I have spent most of my career getting data, improving data, analyzing data and interpreting what data means. In the early part of my career I was engaged in research as an academic, for the pure curiosity of learning and developing a better understanding of human systems (in my case, family and work place). I left academics because I wanted my data analysis to make a difference in real decisions, and entered the “real world” of organizations trying to accomplish something – providing better health care, building better cities, or saving and improving people’s lives. I have been operating with the basic assumption that if decision makers have access to data, including analysis and what it means, they will make better decisions. I have worked hard to establish data governance and improve data quality, with the belief that better data means better decisions.
Recently, however, I have started to question this hypothesis. While many decision makers say that they would use data to make decisions, if it were only better, I am no longer sure about that. I see some people use whatever data they can get to learn more about whatever problem they are grappling with, while others use their own intuition, which to be fair is built on their experience, which is a form of data. So perhaps the distinction between “data-driven” and making decisions based on intuition and experience is really about being open to data from other sources outside oneself.
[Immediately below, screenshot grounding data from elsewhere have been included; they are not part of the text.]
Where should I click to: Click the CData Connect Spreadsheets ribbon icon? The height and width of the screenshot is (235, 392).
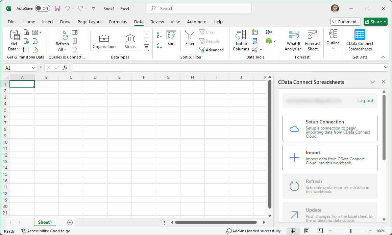click(360, 40)
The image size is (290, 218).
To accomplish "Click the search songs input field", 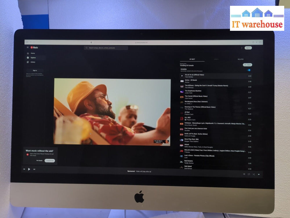I will coord(106,48).
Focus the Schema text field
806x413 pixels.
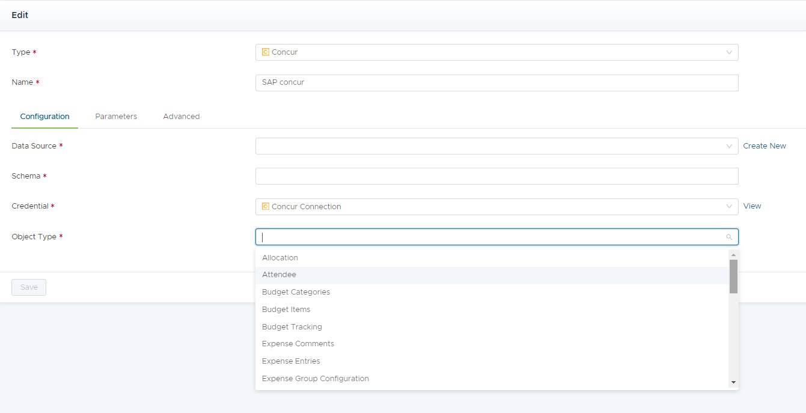coord(496,176)
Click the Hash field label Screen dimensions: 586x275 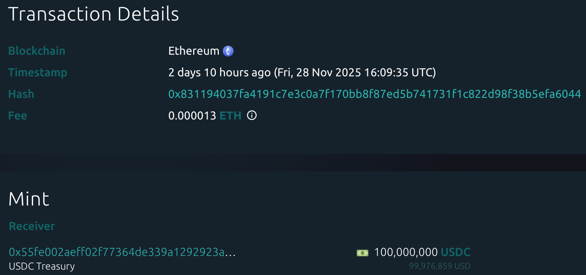click(21, 94)
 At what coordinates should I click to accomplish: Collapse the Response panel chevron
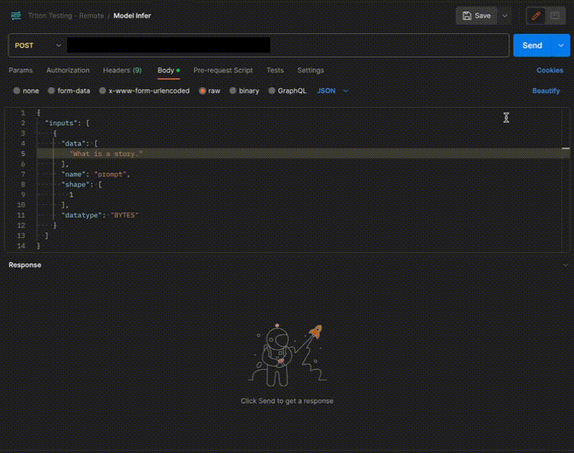565,265
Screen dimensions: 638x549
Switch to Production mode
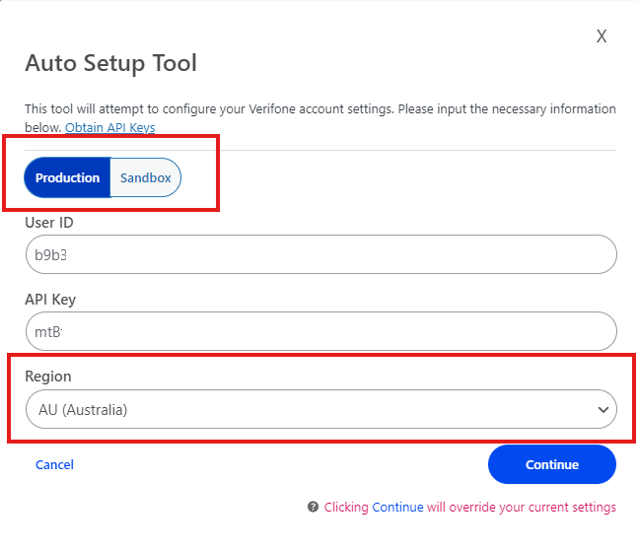[x=67, y=178]
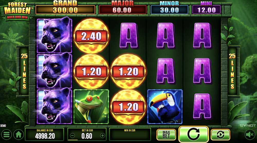Click the toucan bird symbol
This screenshot has width=257, height=143.
[x=165, y=107]
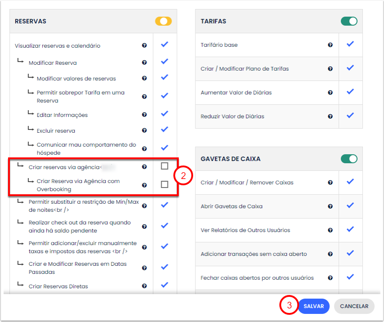Select the Modificar valores de reservas item
384x322 pixels.
76,79
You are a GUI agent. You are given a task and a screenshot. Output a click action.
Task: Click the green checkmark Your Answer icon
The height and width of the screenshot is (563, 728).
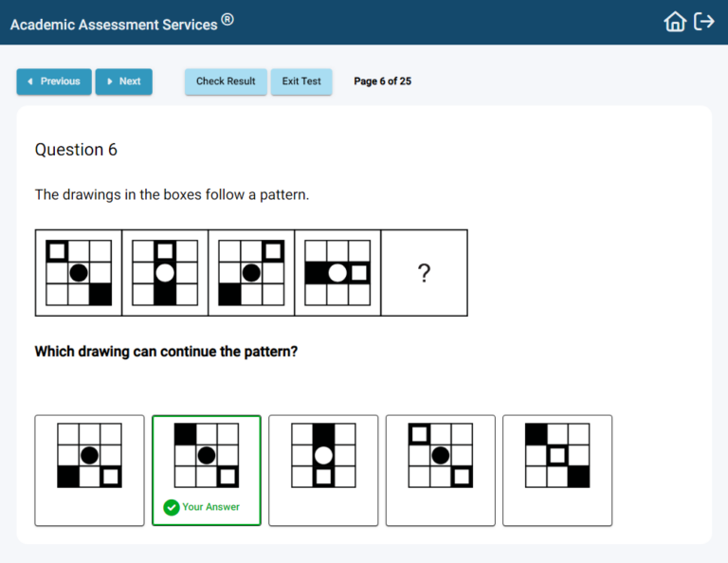pos(172,507)
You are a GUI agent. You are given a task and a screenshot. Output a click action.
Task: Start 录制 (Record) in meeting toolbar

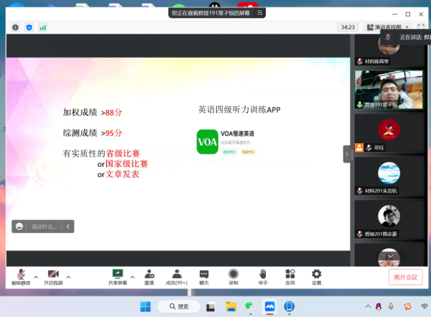click(x=233, y=276)
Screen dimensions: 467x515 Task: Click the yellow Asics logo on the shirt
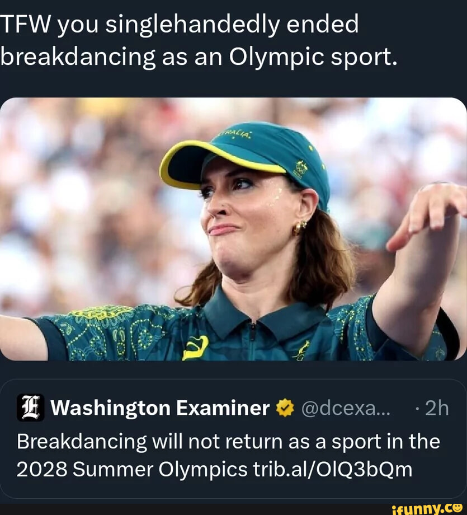195,347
It begs the question, how do people actually make decisions? To what extent do they look outside themselves, and allow themselves to be influenced? There has been extensive research demonstrating that many of us don’t make “rational” decisions, meaning our decisions are contrary to what evidence would support (Dan Ariely’s work is really interesting, if you want to read more on this).
My question to you – have you seen someone in a leadership position make decisions based on data and analysis? If so, what supported that?